Google Cloud Storage (GCS) File System

The Google Cloud Storage (GCS) file system allows GlareDB to read data directly from Google Cloud Storage buckets. This makes it easy to query data stored in cloud-based data lakes without needing to download files manually.

The GCS file system is enabled by default for the CLI, Python bindings, and WebAssembly bindings.

Usage

To read from a GCS bucket, use any supported file-reading function with a gs:// URI:

SELECT * FROM read_parquet('gs://my-bucket/data.parquet');

This reads the data.parquet file from the my-bucket bucket.

You can also query GCS files directly by specifying the GCS URI in the FROM clause:

SELECT * FROM 'gs://my-bucket/data.parquet';

Optional Parameters

When accessing private GCS buckets, you can provide a service account key directly as an option:

SELECT * FROM read_parquet(
  'gs://my-private-bucket/secure.parquet',
  service_account = '{SERVICE_ACCOUNT_JSON}'
);

Supported Options

OptionDescription
service_accountGCP Service Account key in JSON format

Supported Formats

All supported file formats, such as CSV and Parquet, can be read using the GCS file system using their respective functions (e.g. read_parquet).
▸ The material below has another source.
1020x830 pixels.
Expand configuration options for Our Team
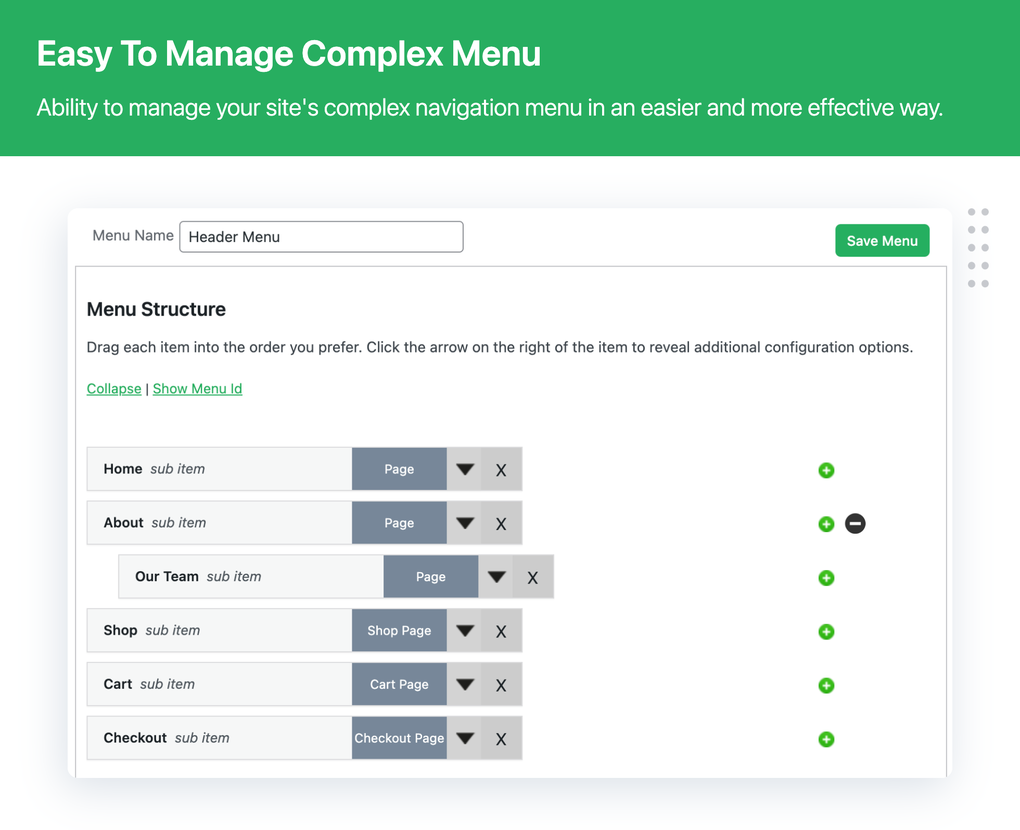(497, 577)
CORS Configuration for WebAssembly

When accessing GCS buckets from GlareDB running in a browser using WebAssembly, you need to configure Cross-Origin Resource Sharing (CORS) for your GCS bucket to allow browser-based requests.

To configure CORS for your GCS bucket:

  1. Create a JSON file (e.g., cors.json) with the following configuration:
[
    {
        "origin": ["*"],
        "method": ["GET", "HEAD"],
        "responseHeader": ["*"],
        "maxAgeSeconds": 3600
    }
]
  1. Apply the configuration using the gsutil command-line tool:
gsutil cors set cors.json gs://<my-bucket>

This configuration allows GET and HEAD requests from any origin, which is required for GlareDB's WebAssembly bindings to access your GCS bucket.

For more information about CORS configuration for GCS, see the Google Cloud documentation.

Notes

  • Public files can be accessed without authentication.
  • A service account key must be provided when querying non-public buckets.